#### Work required
Swap each "Instruction" in the records below for "Goal", and write the lines out again with nothing else changed.

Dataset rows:

——

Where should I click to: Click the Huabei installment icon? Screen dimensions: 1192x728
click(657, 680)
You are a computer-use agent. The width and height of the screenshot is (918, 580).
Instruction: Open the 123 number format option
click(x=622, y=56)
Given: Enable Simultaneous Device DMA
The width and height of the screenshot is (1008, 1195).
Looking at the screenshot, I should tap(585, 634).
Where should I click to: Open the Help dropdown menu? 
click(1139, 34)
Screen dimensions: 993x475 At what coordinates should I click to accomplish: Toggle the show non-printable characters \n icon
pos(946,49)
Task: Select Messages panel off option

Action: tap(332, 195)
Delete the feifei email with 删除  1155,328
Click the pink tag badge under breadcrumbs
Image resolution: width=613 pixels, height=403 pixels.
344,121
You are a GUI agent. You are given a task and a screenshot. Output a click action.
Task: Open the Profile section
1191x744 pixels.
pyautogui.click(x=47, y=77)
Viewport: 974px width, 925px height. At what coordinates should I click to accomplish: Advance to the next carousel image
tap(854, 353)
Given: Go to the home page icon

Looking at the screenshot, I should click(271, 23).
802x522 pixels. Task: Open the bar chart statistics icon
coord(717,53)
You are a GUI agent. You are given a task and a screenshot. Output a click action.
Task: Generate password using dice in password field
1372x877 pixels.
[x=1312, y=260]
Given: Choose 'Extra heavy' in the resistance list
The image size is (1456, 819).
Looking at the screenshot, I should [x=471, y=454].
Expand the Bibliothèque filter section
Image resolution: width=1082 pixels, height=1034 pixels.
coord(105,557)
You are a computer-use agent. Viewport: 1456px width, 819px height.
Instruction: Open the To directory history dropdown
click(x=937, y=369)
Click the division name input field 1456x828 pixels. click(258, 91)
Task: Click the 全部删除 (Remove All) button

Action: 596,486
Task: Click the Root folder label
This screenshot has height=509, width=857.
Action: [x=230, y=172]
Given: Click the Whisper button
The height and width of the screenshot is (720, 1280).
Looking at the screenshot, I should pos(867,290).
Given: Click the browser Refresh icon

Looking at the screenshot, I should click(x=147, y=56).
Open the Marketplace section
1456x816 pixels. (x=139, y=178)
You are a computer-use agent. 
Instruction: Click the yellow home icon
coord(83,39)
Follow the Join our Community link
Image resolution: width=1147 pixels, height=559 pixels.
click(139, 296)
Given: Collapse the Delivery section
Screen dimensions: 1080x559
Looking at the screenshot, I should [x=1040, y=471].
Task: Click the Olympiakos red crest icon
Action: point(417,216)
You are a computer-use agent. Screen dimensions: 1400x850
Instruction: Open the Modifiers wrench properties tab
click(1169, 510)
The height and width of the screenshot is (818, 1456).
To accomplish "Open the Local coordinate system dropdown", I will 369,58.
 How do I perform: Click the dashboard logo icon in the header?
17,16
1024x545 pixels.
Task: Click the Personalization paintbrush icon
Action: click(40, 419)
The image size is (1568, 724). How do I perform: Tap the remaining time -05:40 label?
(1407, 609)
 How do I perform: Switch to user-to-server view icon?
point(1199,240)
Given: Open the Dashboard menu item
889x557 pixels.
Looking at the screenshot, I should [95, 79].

——

#### Answer for the task
Where should I click to: Click the Huabei installment icon? Screen dimensions: 1192x728
click(657, 680)
You are a computer-use agent. The width and height of the screenshot is (918, 580).
Goal: Open the 123 number format option
click(x=622, y=56)
Given: Enable Simultaneous Device DMA
The width and height of the screenshot is (1008, 1195).
Looking at the screenshot, I should tap(585, 634).
Where should I click to: Open the Help dropdown menu? 
click(1139, 34)
Screen dimensions: 993x475 At what coordinates should I click to accomplish: Toggle the show non-printable characters \n icon
pos(946,49)
Task: Select Messages panel off option

Action: tap(332, 195)
Delete the feifei email with 删除  1155,328
Click the pink tag badge under breadcrumbs
Image resolution: width=613 pixels, height=403 pixels.
344,121
You are a GUI agent. You are given a task and a screenshot. Output a click action.
Task: Open the Profile section
1191x744 pixels.
pyautogui.click(x=47, y=77)
Viewport: 974px width, 925px height. At what coordinates should I click to accomplish: Advance to the next carousel image
tap(854, 353)
Given: Go to the home page icon

Looking at the screenshot, I should click(271, 23).
802x522 pixels. Task: Open the bar chart statistics icon
coord(717,53)
You are a GUI agent. You are given a task and a screenshot. Output a click action.
Task: Generate password using dice in password field
1372x877 pixels.
[x=1312, y=260]
Given: Choose 'Extra heavy' in the resistance list
The image size is (1456, 819).
Looking at the screenshot, I should [x=471, y=454].
Expand the Bibliothèque filter section
Image resolution: width=1082 pixels, height=1034 pixels.
coord(105,557)
You are a computer-use agent. Viewport: 1456px width, 819px height.
Goal: Open the To directory history dropdown
click(x=937, y=369)
Click the division name input field 1456x828 pixels. click(258, 91)
Task: Click the 全部删除 (Remove All) button

Action: 596,486
Task: Click the Root folder label
This screenshot has height=509, width=857.
Action: [x=230, y=172]
Given: Click the Whisper button
The height and width of the screenshot is (720, 1280).
Looking at the screenshot, I should pos(867,290).
Given: Click the browser Refresh icon

Looking at the screenshot, I should click(x=147, y=56).
Open the Marketplace section
1456x816 pixels. (x=139, y=178)
You are a computer-use agent. 
Goal: Click the yellow home icon
coord(83,39)
Follow the Join our Community link
Image resolution: width=1147 pixels, height=559 pixels.
click(139, 296)
Given: Collapse the Delivery section
Screen dimensions: 1080x559
Looking at the screenshot, I should [x=1040, y=471].
Task: Click the Olympiakos red crest icon
Action: point(417,216)
You are a computer-use agent. Screen dimensions: 1400x850
Goal: Open the Modifiers wrench properties tab
click(1169, 510)
The height and width of the screenshot is (818, 1456).
To accomplish "Open the Local coordinate system dropdown", I will 369,58.
 How do I perform: Click the dashboard logo icon in the header?
17,16
1024x545 pixels.
Task: Click the Personalization paintbrush icon
Action: click(40, 419)
The image size is (1568, 724). How do I perform: Tap the remaining time -05:40 label?
(1407, 609)
 How do I perform: Switch to user-to-server view icon?
point(1199,240)
Given: Open the Dashboard menu item
889x557 pixels.
Looking at the screenshot, I should [95, 79].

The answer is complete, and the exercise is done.